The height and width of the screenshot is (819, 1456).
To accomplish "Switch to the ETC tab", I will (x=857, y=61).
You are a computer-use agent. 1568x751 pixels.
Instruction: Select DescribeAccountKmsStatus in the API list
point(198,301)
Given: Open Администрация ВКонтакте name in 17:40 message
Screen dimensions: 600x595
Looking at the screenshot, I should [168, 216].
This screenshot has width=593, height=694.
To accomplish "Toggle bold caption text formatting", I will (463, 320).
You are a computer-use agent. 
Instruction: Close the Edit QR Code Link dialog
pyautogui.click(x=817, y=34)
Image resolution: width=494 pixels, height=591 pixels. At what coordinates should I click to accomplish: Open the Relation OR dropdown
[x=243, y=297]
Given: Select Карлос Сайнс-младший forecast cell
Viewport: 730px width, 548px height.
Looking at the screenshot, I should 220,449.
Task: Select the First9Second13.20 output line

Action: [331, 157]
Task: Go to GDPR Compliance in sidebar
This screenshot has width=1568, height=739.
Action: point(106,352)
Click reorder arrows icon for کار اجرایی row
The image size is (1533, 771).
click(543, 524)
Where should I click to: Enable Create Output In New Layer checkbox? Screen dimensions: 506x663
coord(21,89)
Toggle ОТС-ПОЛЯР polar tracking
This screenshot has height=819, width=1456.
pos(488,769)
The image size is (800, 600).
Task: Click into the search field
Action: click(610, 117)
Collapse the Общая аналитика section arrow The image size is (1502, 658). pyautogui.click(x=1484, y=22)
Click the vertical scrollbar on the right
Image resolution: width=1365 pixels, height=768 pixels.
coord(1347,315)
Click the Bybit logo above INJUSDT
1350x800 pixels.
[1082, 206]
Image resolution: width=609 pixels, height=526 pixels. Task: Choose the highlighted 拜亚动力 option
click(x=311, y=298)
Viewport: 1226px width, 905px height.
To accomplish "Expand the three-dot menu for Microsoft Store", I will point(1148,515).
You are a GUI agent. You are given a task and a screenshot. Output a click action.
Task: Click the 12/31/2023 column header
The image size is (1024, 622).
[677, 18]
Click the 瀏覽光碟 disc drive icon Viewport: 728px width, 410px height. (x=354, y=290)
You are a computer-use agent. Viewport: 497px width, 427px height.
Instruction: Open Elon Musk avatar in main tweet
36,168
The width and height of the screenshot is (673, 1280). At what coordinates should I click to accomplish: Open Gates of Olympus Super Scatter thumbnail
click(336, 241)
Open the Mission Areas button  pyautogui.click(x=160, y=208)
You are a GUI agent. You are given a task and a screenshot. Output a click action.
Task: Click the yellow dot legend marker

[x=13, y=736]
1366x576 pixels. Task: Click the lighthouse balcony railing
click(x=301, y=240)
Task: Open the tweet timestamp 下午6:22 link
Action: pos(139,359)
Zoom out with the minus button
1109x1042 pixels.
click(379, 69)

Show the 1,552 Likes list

• [EXERCISE AIM] Give every entry again, character for character.

• [TASK OUTPUT]
The height and width of the screenshot is (819, 1456).
To accomplish "Switch to the ETC tab", I will (x=857, y=61).
You are a computer-use agent. 1568x751 pixels.
Instruction: Select DescribeAccountKmsStatus in the API list
point(198,301)
Given: Open Администрация ВКонтакте name in 17:40 message
Screen dimensions: 600x595
Looking at the screenshot, I should [168, 216].
This screenshot has width=593, height=694.
To accomplish "Toggle bold caption text formatting", I will (463, 320).
You are a computer-use agent. 
Instruction: Close the Edit QR Code Link dialog
pyautogui.click(x=817, y=34)
Image resolution: width=494 pixels, height=591 pixels. At what coordinates should I click to accomplish: Open the Relation OR dropdown
[x=243, y=297]
Given: Select Карлос Сайнс-младший forecast cell
Viewport: 730px width, 548px height.
Looking at the screenshot, I should 220,449.
Task: Select the First9Second13.20 output line

Action: [331, 157]
Task: Go to GDPR Compliance in sidebar
This screenshot has width=1568, height=739.
Action: point(106,352)
Click reorder arrows icon for کار اجرایی row
The image size is (1533, 771).
click(543, 524)
Where should I click to: Enable Create Output In New Layer checkbox? Screen dimensions: 506x663
coord(21,89)
Toggle ОТС-ПОЛЯР polar tracking
This screenshot has height=819, width=1456.
pos(488,769)
The image size is (800, 600).
Task: Click into the search field
Action: click(610, 117)
Collapse the Общая аналитика section arrow The image size is (1502, 658). pyautogui.click(x=1484, y=22)
Click the vertical scrollbar on the right
Image resolution: width=1365 pixels, height=768 pixels.
coord(1347,315)
Click the Bybit logo above INJUSDT
1350x800 pixels.
[1082, 206]
Image resolution: width=609 pixels, height=526 pixels. Task: Choose the highlighted 拜亚动力 option
click(x=311, y=298)
Viewport: 1226px width, 905px height.
To accomplish "Expand the three-dot menu for Microsoft Store", I will point(1148,515).
You are a GUI agent. You are given a task and a screenshot. Output a click action.
Task: Click the 12/31/2023 column header
The image size is (1024, 622).
[677, 18]
Click the 瀏覽光碟 disc drive icon Viewport: 728px width, 410px height. (x=354, y=290)
You are a computer-use agent. Viewport: 497px width, 427px height.
Instruction: Open Elon Musk avatar in main tweet
36,168
The width and height of the screenshot is (673, 1280). At what coordinates should I click to accomplish: Open Gates of Olympus Super Scatter thumbnail
click(336, 241)
Open the Mission Areas button  pyautogui.click(x=160, y=208)
You are a GUI agent. You are given a task and a screenshot. Output a click action.
Task: Click the yellow dot legend marker

[x=13, y=736]
1366x576 pixels. Task: Click the lighthouse balcony railing
click(x=301, y=240)
Task: Open the tweet timestamp 下午6:22 link
Action: pos(139,359)
Zoom out with the minus button
1109x1042 pixels.
click(379, 69)

Show the 1,552 Likes list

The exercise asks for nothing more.